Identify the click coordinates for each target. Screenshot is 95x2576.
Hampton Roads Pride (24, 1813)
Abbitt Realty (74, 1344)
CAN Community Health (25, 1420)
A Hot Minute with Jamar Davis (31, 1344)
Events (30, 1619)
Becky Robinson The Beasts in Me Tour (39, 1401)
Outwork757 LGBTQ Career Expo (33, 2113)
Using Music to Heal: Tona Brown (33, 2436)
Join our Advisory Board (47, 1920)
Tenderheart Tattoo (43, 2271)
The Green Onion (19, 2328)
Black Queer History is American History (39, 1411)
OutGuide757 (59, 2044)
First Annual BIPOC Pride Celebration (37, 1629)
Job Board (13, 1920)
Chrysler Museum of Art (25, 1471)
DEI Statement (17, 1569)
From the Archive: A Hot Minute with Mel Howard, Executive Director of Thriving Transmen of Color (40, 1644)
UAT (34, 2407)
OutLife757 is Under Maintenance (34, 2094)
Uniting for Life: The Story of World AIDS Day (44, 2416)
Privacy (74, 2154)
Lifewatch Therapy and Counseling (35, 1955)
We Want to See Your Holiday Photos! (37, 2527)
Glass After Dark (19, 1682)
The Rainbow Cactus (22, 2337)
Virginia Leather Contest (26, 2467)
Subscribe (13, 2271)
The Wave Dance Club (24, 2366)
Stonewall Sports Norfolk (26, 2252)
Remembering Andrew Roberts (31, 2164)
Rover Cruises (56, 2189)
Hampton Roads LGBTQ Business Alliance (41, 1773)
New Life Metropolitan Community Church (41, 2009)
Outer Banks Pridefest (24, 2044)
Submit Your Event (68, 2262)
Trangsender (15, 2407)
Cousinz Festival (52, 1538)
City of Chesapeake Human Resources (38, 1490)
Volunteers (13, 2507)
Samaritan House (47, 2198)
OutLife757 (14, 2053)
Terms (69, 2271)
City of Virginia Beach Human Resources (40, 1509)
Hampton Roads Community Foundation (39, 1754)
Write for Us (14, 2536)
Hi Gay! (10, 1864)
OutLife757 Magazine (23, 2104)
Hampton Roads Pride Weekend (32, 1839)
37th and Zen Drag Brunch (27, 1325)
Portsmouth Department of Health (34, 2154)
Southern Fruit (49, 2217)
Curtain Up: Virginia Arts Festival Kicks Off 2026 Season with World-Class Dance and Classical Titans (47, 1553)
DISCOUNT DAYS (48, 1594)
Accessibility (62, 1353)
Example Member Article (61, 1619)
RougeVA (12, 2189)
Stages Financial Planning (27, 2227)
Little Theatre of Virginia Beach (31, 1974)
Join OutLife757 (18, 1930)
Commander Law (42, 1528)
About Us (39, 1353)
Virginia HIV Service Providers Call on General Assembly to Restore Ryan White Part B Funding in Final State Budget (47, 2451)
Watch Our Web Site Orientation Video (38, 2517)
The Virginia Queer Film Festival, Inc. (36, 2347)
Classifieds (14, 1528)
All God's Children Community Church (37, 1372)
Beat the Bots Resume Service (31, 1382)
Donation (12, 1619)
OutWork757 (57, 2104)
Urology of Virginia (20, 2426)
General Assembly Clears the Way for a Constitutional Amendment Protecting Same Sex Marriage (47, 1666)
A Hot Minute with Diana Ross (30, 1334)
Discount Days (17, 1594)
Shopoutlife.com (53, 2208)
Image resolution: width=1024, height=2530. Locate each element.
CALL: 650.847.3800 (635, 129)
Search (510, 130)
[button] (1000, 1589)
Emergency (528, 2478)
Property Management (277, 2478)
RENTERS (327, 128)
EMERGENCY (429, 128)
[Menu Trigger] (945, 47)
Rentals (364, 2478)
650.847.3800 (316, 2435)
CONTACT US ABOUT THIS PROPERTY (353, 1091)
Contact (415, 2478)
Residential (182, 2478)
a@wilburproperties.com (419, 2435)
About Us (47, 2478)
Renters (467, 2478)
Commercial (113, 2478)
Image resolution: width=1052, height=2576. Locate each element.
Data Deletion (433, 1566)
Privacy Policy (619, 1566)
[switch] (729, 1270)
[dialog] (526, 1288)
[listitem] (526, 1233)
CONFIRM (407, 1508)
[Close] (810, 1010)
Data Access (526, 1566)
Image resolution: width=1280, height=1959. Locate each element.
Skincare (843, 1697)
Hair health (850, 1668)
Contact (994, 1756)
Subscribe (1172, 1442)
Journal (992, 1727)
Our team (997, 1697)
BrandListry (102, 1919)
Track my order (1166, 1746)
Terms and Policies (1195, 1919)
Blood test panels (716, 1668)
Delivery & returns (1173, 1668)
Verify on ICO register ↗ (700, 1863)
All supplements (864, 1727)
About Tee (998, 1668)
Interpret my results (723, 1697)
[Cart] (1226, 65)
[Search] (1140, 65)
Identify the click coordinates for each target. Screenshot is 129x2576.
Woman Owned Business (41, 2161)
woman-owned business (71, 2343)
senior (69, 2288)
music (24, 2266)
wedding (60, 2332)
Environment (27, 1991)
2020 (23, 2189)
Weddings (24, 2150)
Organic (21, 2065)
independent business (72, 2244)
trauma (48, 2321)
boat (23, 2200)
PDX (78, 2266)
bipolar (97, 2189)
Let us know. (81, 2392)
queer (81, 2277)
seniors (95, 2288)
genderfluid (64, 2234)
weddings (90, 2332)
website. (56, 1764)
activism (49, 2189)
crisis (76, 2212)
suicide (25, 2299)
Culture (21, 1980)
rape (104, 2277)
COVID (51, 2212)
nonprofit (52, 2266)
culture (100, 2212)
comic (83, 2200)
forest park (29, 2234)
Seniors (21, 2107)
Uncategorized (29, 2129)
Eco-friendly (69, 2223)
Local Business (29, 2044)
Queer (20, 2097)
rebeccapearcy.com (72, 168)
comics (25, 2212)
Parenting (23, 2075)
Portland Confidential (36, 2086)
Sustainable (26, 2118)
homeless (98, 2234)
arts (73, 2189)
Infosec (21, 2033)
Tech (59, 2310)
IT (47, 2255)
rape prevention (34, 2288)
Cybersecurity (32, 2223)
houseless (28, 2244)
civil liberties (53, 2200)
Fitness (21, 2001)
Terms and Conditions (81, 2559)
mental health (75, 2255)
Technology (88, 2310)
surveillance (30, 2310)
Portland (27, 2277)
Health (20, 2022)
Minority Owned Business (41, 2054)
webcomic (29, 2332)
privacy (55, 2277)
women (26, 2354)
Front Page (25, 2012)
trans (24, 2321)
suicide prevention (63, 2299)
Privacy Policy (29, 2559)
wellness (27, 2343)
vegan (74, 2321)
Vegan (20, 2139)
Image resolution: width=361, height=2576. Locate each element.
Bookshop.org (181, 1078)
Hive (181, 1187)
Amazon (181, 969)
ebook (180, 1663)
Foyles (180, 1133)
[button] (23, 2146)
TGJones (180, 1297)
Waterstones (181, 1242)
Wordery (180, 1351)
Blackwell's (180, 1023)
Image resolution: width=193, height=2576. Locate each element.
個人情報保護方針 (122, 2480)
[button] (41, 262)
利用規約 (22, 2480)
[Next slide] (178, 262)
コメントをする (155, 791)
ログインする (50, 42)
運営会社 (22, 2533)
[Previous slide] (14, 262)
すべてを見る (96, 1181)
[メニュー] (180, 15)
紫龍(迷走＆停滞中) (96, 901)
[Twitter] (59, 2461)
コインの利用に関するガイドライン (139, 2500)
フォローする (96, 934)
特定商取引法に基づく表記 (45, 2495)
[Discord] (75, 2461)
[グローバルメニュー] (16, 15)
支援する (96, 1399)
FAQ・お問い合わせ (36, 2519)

+ + + + + + +

**What the task asks**:
Tally the lines above that contain the string "City". Respond with the total alone.

**Exercise result**:
2